Instructions to follow => Change "checkbox" to "check box" in the records, starting at the line that contains "Task: Click the Z: 229,996" and ending after the line that contains "Action: tap(129, 270)". Write out only those lines again and leave all else in them unchanged.

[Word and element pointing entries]
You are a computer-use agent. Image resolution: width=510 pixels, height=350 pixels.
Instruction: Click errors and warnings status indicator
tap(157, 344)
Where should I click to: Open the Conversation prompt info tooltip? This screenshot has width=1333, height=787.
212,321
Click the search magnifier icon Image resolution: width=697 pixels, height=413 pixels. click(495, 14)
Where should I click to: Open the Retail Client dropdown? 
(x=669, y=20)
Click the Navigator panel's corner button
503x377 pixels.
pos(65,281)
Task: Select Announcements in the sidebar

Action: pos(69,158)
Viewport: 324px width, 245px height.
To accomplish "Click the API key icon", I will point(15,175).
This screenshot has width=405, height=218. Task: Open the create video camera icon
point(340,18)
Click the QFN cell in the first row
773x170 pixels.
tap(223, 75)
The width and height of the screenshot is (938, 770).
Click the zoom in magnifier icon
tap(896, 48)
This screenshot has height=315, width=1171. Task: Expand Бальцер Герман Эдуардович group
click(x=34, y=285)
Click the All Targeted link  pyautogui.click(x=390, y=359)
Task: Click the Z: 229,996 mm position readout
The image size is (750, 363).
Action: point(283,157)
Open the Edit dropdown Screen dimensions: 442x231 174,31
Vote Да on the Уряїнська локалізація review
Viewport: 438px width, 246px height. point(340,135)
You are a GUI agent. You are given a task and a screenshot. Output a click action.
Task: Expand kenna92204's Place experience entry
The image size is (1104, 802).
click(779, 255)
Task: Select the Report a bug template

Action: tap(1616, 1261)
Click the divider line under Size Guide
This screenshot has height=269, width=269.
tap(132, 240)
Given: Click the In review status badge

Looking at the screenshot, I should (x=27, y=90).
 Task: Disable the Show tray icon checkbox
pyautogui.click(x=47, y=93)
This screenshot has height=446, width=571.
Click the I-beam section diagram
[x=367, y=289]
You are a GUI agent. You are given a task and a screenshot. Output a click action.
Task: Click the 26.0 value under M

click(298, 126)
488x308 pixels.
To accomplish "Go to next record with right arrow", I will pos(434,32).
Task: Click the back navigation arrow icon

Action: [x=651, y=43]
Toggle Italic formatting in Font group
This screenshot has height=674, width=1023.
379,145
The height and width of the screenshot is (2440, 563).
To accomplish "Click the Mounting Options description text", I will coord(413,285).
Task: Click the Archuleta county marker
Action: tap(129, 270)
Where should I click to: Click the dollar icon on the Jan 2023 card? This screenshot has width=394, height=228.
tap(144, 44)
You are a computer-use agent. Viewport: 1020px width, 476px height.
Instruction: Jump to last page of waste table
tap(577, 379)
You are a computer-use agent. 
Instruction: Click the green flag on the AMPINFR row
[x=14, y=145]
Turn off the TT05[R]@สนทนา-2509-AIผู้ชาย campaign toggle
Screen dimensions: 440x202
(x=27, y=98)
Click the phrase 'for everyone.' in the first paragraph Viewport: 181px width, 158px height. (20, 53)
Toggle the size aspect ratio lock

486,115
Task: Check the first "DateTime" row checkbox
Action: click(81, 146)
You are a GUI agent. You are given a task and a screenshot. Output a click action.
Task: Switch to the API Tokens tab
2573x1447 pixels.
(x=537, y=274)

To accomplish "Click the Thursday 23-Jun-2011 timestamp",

Task result =>
Task: Click the Z: 229,996 mm position readout
The image size is (750, 363).
Action: point(283,157)
Open the Edit dropdown Screen dimensions: 442x231 174,31
Vote Да on the Уряїнська локалізація review
Viewport: 438px width, 246px height. point(340,135)
You are a GUI agent. You are given a task and a screenshot. Output a click action.
Task: Expand kenna92204's Place experience entry
The image size is (1104, 802).
click(779, 255)
Task: Select the Report a bug template

Action: tap(1616, 1261)
Click the divider line under Size Guide
This screenshot has height=269, width=269.
tap(132, 240)
Given: Click the In review status badge

Looking at the screenshot, I should (x=27, y=90).
 Task: Disable the Show tray icon check box
pyautogui.click(x=47, y=93)
This screenshot has height=446, width=571.
Click the I-beam section diagram
[x=367, y=289]
You are a GUI agent. You are given a task and a screenshot. Output a click action.
Task: Click the 26.0 value under M

click(298, 126)
488x308 pixels.
To accomplish "Go to next record with right arrow", I will pos(434,32).
Task: Click the back navigation arrow icon

Action: [x=651, y=43]
Toggle Italic formatting in Font group
This screenshot has height=674, width=1023.
379,145
The height and width of the screenshot is (2440, 563).
To accomplish "Click the Mounting Options description text", I will coord(413,285).
Task: Click the Archuleta county marker
Action: tap(129, 270)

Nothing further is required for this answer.